## TASK PROMPT
Scan the data below for the string "This". Copy every line where it appears.

--- SUPPLIED RECORDS Enclosed Below ---

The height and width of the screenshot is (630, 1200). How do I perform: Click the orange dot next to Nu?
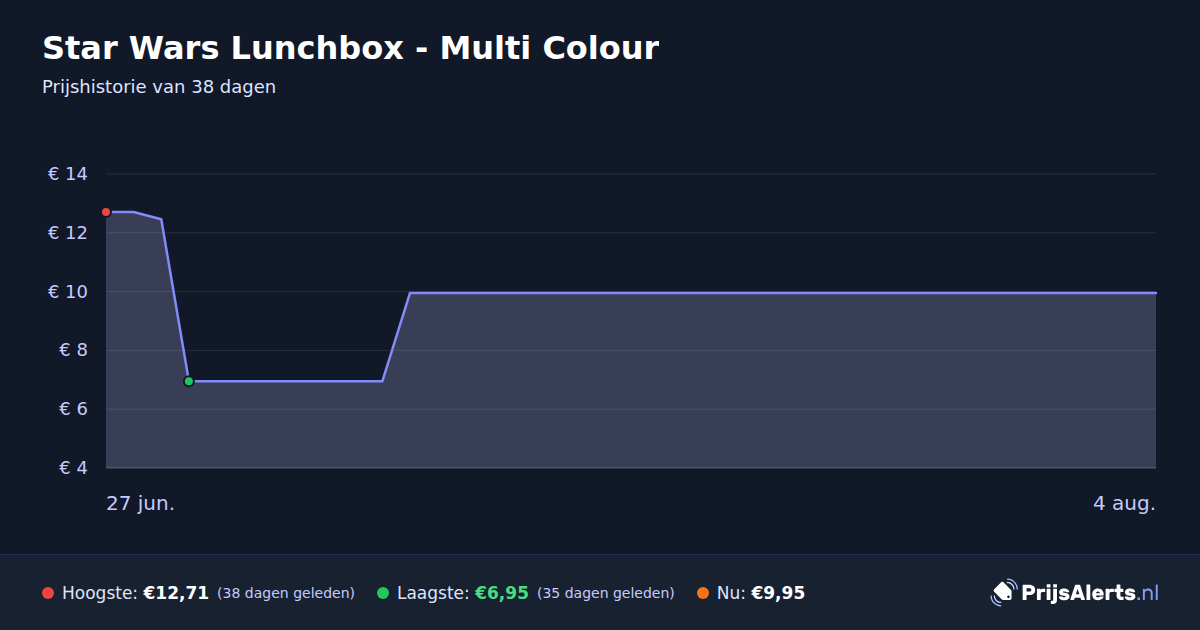pos(703,593)
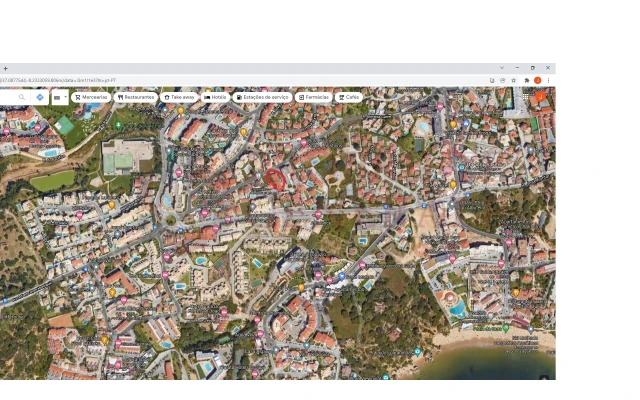The height and width of the screenshot is (400, 640).
Task: Click the browser address bar URL
Action: [60, 80]
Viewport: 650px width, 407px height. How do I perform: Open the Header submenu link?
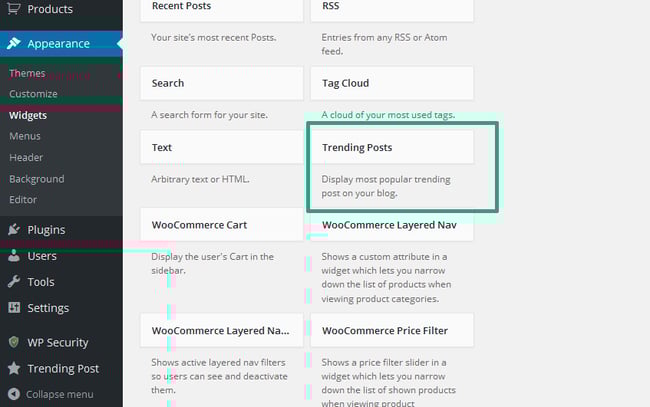pos(26,158)
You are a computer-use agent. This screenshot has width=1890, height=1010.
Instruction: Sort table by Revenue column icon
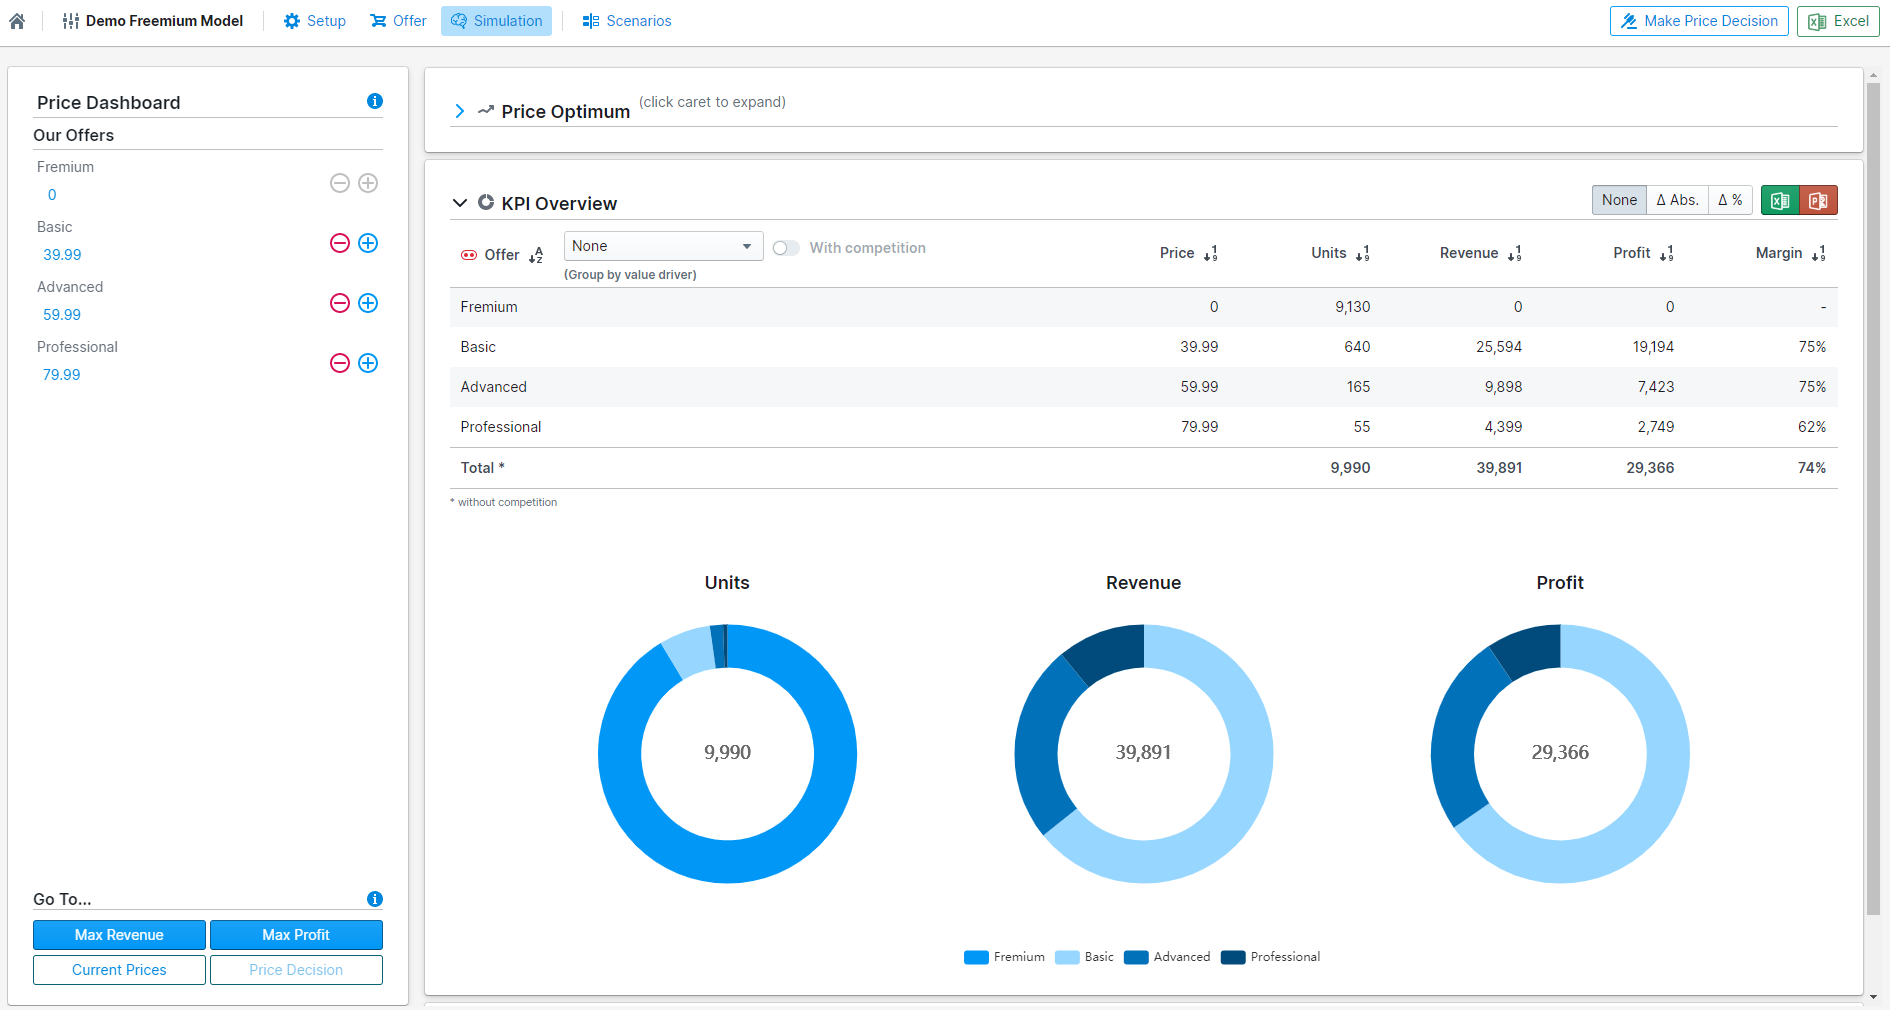pyautogui.click(x=1514, y=254)
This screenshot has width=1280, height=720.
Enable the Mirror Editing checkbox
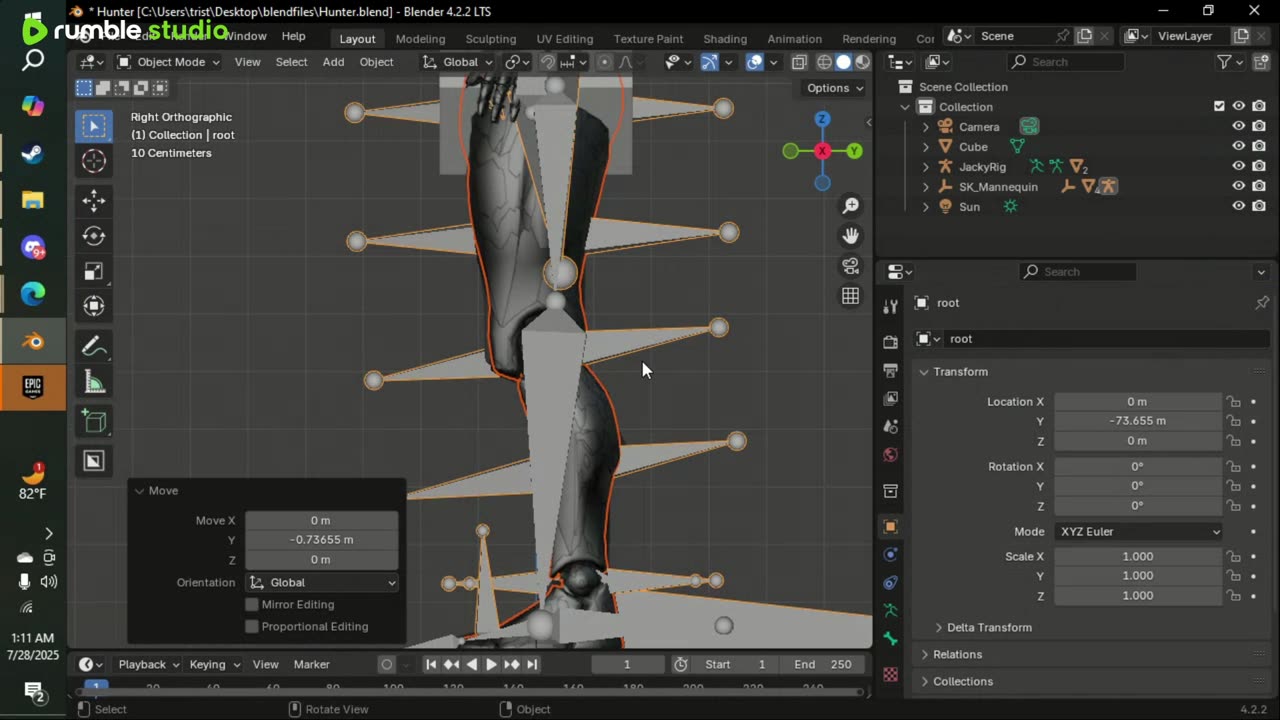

--- End of Enclosed SUPPLIED RECORDS ---

## RESULT OF THE EXERCISE
You are a computer-use agent. This screenshot has width=1890, height=1010.
This screenshot has width=1280, height=720.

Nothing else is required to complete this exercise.